Ieri una squadra di agenti della Polizia giudiziaria, su richiesta della Procura della Repubblica di Firenze, ha perquisito gli uffici di Alia Spa – la neonata azienda designata come rappresenterà il gestore unico dei servizi di igiene urbana nell’Ato Toscana Centro per i prossimi 20 anni e per conto dei locali Comuni – e il Polo di San Donnino al fine di «acquisire informazioni, dati ed elementi utili alle indagini svolte dalla Magistratura nell’ambito delle attività inerenti la gestione dei rifiuti urbani».

«L’azienda – informa la società in una nota – nel rispetto della riservatezza delle indagini in corso, fiduciosa nell’operato della magistratura, e nel contempo sicura del suo corretto operare, ritiene doveroso informare che tutto il personale, ad ogni livello, come è sempre stato suo costume e tradizione in precedenti occasioni, ha offerto la massima assistenza e collaborazione agli inquirenti».

Si tratta dell’ennesima inchiesta ad investire, solo negli ultimi mesi, le aziende protagoniste della gestione dei rifiuti prodotta nella nostra Regione, per altri versi (e da più parti) riconosciuta come un’eccellenza in ambito internazionale nell’applicazione dei principi propri dell’economia circolare, come da ultimo ha testimoniato il ministro dell’Ambiente Gian Luca Galletti salutando proprio la nascita di Alia: «A Firenze – sono state le sue parole – la transizione del nostro paese verso un sistema di economia circolare ha fatto un importante passo avanti»

Come sempre accade, anche stavolta è ancora presto per trarre qualsivoglia conclusione, con il procuratore capo Giuseppe Creazzo che per primo ha parlato di «normale acquisizione di documenti – si riporta su La Nazione – la perquisizione è solo l’inizio, non la fine di una indagine». C’è però un dato di fondo che aiuta a capire il perché di questo strano intreccio tra eccellenza e gogna mediatica, spesso affrettata.

«Come dico sempre – sono le parole dell’ad di Alia, Livio Giannotti, riportate da La Repubblica Firenze – le norme che regolano questo settore sono così complicate e così tante che gli errori sono sempre possibili.

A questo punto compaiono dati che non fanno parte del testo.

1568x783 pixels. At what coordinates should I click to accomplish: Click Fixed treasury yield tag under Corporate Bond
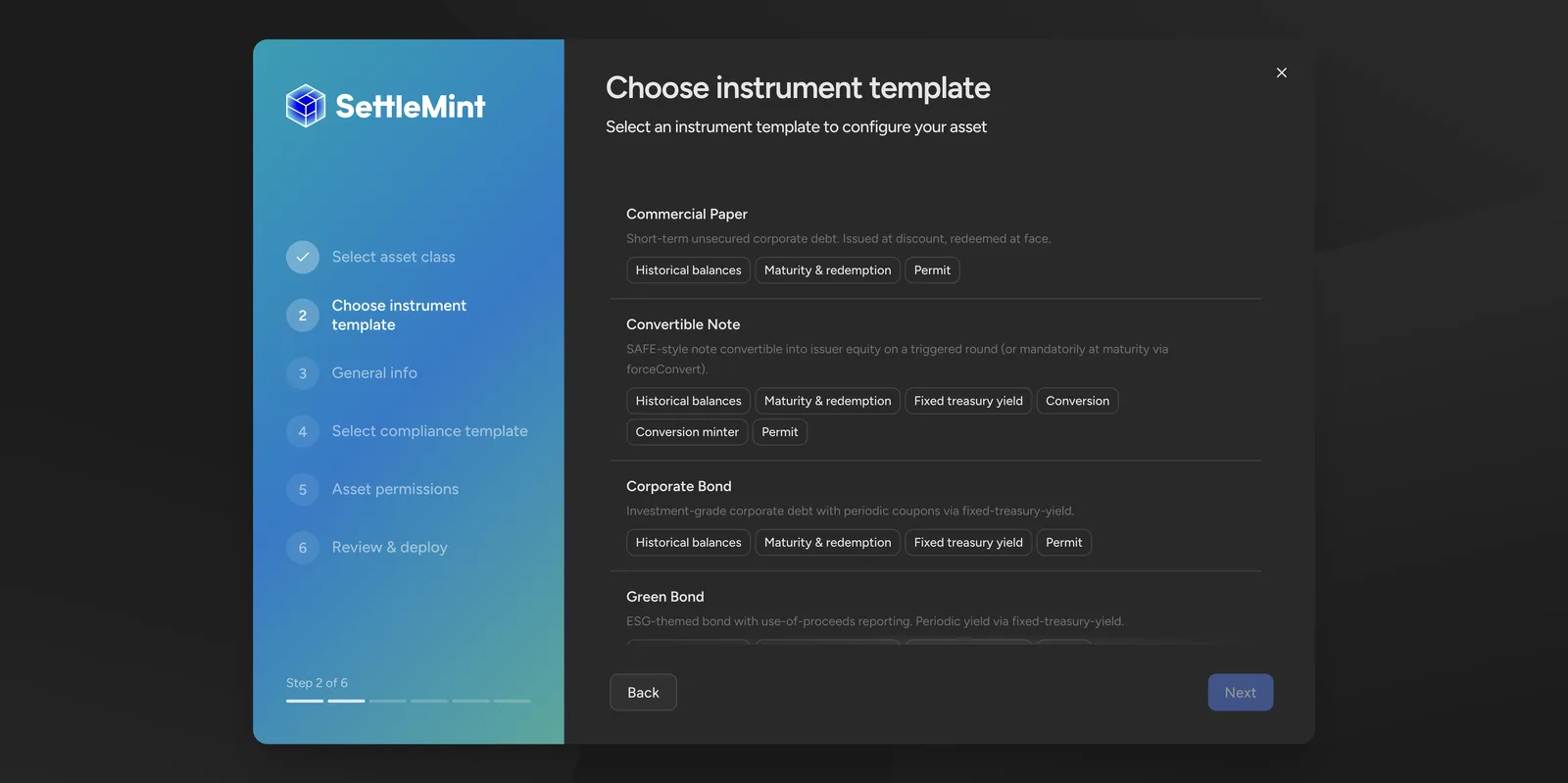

Basti pensare che all’impianto di San Donnino per l’ingresso e l’uscita dei rifiuti vengono trattati ogni anno qualcosa come 97mila formulari. Al di là degli errori, però, nessuna azione delinquenziale. Questo lo escludo. Continuiamo a raccogliere rifiuti e a fare il nostro lavoro». Nell’attesa che la magistratura concluda (si spera al più presto) la nuova inchiesta, e che il legislatore torni a capire l’importanza della qualità nel proprio lavoro.